THIS ONLY HAPPENS WHEN GOOGLE ADSENSE ADS ARE PRESENT
I removed all AdSense JS and introduced an error into my own JS : Actions are called only once...
A similar problem can happen when empty src properties are present on the page
An answer to a previous question sumarises that the AdSense JS sets a src="about:blank" on an iFrame
I have come to the conclusion that the src="about:blank" from the AdSense code is the most likely source of the problem.
If I disable JavaScript on the browser, the problem goes away
Just to document the things I have ruled out:
This is happening across browsers: Chrome(12) Firefox(5) and IE(8).
I have dissabled all plugins on browsers (YSlow, Firebug etc...)
There are no empty src (src=""/src="#") for images, or other external resources in the html in my code
There are no empty url references in the css ( url('') )
It's unlikely to be server side code/config problem, as it doesn't happen in Dev (and of the few differences between dev and production is the absence of AdSence JS in Dev)
Note: For anyone looking to replicate this, it should be noted that, strangely, when the multiple action calls happen Fiddler shows only one request being sent to the server.
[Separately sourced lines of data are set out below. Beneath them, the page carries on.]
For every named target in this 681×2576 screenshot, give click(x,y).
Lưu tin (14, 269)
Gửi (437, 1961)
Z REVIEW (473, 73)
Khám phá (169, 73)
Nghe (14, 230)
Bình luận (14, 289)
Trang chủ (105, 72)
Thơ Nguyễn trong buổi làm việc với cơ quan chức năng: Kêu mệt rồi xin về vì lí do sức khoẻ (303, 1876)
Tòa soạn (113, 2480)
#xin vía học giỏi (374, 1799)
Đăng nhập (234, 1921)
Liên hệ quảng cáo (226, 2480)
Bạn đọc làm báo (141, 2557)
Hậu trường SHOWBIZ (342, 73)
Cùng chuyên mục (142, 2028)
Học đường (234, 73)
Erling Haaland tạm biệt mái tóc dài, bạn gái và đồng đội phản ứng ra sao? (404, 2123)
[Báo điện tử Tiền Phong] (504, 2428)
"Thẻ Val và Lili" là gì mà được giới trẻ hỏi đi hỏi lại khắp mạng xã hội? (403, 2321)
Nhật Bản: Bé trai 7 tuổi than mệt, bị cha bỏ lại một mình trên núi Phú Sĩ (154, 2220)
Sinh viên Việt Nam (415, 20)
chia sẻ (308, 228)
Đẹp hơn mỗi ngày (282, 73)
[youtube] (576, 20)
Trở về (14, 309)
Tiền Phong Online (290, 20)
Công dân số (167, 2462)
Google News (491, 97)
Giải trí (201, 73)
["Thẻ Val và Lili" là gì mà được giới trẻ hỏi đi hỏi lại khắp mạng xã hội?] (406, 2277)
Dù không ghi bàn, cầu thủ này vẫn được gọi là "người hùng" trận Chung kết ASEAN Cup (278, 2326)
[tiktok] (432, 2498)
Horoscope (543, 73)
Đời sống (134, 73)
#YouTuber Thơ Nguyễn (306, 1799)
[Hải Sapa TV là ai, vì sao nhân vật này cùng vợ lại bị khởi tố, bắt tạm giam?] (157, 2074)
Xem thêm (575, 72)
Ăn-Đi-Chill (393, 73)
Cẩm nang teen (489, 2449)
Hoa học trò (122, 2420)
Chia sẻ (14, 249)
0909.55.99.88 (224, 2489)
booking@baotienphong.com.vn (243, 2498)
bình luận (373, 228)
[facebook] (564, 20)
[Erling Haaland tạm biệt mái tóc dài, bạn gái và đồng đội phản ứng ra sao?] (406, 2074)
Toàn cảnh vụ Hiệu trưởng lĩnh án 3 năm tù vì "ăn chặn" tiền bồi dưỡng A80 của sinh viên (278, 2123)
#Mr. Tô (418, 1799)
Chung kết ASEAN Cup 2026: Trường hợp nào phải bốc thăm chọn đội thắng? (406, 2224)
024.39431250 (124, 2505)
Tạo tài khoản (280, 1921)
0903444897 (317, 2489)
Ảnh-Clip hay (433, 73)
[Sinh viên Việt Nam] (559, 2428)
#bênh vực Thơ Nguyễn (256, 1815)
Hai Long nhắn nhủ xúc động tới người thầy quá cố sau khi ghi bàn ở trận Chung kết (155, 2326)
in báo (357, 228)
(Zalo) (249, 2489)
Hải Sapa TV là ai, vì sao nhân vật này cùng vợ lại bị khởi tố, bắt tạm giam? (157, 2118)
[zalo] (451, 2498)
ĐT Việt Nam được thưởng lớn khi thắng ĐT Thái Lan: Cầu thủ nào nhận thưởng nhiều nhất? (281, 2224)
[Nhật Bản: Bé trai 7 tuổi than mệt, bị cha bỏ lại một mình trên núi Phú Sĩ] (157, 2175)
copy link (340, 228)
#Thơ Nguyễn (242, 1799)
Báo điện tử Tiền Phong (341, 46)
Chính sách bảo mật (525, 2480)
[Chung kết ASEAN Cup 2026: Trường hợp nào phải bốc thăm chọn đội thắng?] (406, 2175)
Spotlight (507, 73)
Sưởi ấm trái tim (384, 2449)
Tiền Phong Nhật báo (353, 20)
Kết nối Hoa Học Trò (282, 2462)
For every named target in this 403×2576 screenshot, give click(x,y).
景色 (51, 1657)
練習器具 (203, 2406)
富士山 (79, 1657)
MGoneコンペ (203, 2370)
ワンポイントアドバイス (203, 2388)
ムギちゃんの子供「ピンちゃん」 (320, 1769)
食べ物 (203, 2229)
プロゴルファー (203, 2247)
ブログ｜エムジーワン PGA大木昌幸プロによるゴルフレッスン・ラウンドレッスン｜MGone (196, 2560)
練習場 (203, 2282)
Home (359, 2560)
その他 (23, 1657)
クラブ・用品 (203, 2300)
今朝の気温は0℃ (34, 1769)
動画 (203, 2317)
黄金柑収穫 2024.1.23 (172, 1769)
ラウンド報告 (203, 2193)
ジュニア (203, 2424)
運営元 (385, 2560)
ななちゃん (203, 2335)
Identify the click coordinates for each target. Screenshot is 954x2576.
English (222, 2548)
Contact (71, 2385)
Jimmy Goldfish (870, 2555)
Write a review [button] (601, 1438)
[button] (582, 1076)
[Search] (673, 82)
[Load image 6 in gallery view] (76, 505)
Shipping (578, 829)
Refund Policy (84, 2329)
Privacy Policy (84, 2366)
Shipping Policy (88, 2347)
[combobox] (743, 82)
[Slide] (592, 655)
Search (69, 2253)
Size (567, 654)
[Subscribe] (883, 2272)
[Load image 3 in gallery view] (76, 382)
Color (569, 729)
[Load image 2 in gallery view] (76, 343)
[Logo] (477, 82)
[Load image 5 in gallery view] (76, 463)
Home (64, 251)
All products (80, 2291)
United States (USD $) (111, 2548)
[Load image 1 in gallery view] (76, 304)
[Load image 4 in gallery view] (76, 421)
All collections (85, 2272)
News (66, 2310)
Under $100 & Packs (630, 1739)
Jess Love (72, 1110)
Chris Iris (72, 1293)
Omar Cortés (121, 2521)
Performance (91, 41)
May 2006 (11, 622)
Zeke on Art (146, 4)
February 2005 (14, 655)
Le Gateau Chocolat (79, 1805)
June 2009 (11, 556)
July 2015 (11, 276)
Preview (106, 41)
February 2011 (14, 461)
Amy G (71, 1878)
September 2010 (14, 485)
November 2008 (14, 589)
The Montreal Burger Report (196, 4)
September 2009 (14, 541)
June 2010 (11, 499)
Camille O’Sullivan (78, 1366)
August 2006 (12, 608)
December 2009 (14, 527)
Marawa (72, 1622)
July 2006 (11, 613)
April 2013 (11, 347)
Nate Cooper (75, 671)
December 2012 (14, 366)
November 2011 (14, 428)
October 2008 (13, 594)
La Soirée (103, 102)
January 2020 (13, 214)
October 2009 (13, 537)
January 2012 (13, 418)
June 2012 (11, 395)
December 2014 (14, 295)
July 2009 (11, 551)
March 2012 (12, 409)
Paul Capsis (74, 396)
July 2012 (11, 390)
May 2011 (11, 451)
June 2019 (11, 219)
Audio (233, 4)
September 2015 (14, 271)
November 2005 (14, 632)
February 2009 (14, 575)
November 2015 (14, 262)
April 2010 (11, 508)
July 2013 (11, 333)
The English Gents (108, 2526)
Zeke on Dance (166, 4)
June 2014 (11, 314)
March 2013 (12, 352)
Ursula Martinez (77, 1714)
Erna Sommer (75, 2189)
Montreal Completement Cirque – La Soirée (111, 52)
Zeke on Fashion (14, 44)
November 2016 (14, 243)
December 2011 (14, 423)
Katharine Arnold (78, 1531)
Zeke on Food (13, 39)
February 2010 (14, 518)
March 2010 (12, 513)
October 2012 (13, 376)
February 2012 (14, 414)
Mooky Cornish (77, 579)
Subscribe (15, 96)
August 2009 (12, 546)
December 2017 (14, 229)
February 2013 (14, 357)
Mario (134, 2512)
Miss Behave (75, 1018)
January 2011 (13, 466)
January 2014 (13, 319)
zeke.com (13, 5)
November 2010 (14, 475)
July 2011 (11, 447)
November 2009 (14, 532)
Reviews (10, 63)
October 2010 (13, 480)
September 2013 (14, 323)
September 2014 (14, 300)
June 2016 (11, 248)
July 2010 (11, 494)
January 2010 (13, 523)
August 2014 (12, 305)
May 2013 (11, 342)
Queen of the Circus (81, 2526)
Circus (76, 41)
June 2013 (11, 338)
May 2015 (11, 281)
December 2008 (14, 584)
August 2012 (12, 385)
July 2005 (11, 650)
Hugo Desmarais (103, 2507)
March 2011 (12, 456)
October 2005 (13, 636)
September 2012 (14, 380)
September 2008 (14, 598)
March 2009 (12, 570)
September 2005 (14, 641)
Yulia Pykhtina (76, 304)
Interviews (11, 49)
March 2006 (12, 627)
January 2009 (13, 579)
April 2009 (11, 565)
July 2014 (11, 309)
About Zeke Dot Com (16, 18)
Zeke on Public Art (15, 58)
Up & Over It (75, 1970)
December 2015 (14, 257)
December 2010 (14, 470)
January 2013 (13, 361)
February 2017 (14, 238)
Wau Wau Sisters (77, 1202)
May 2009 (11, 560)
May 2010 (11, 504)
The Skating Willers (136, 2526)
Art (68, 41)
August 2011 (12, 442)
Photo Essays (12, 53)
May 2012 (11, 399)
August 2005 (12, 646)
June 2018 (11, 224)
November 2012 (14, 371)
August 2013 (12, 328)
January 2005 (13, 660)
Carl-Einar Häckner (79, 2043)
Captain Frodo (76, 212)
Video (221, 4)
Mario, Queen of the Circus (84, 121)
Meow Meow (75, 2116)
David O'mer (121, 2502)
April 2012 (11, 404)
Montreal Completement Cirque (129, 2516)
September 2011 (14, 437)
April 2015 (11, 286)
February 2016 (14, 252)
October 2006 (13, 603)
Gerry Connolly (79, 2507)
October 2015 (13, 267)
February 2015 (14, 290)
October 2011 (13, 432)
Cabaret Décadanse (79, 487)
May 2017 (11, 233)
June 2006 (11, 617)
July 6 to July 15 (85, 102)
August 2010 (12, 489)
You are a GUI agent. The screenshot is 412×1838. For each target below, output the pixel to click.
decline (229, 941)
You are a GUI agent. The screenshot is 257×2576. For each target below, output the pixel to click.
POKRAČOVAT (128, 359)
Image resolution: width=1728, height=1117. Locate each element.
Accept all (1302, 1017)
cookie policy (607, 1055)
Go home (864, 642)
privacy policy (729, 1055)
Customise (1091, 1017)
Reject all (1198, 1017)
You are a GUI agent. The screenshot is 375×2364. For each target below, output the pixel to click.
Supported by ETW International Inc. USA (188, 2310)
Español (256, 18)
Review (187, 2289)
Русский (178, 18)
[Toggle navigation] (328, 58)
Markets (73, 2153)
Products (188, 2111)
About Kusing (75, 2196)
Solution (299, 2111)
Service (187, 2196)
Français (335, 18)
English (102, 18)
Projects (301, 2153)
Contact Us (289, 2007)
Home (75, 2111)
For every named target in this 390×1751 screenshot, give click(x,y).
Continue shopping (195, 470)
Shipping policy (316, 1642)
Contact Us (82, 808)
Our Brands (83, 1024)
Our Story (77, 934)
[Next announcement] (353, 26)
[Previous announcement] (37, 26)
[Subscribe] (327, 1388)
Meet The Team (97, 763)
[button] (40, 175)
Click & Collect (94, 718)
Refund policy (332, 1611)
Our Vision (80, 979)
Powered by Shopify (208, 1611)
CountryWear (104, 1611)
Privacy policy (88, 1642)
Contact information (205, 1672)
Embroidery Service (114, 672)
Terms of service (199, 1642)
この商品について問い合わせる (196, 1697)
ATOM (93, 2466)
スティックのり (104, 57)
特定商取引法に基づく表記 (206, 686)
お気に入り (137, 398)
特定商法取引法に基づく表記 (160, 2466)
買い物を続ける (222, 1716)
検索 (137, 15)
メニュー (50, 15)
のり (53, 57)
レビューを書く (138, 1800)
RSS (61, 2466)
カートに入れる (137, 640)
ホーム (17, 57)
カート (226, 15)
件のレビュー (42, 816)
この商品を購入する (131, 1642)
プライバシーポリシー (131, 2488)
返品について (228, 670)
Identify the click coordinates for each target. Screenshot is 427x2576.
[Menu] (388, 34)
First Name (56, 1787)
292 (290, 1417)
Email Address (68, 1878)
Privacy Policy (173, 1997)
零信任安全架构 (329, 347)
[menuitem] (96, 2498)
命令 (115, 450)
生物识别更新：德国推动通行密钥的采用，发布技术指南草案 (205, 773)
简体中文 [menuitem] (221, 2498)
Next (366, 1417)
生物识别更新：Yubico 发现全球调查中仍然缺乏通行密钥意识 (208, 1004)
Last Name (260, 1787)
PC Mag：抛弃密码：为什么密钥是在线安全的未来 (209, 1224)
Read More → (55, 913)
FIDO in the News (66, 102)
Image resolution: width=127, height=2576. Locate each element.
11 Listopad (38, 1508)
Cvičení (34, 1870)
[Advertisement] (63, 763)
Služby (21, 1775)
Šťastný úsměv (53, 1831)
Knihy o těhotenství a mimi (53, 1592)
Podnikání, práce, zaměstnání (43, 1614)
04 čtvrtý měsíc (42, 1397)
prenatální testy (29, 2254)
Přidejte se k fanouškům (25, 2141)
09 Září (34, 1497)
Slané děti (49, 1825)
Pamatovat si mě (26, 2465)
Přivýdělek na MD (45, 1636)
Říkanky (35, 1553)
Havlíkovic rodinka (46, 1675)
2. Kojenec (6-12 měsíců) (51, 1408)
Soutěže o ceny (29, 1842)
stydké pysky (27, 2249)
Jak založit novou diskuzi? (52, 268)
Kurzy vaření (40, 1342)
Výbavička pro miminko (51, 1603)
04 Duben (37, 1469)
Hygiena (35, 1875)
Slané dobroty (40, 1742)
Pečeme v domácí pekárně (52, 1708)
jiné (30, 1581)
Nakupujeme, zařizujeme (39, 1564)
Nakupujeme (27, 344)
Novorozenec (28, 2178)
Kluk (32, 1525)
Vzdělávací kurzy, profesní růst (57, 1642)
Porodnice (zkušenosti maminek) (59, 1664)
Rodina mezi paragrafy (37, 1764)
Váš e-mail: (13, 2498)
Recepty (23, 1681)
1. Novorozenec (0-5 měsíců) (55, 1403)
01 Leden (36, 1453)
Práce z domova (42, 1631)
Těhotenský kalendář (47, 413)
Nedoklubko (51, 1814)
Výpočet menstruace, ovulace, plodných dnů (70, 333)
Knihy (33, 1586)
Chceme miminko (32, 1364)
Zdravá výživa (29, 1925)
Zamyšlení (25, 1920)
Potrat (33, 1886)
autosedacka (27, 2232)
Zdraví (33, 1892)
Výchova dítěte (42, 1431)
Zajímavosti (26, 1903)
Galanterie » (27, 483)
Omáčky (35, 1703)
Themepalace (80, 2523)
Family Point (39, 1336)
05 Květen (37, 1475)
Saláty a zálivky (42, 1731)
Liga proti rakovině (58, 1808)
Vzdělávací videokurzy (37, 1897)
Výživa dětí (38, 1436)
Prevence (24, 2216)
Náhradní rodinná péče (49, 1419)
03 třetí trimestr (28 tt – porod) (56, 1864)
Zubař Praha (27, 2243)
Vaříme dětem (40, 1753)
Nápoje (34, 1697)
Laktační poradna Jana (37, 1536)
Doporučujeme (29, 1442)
I have no idea why this should be the case, but the server logging doesn't lie :) Perhaps someone who has prior experience with this problem when caused by empty src attributes in img tags can say whether they have seen the same behaviour with Fiddler.
Requested extra information
HTML (#Ivan)
Here's how I'm implementing the Adsense (ids removed)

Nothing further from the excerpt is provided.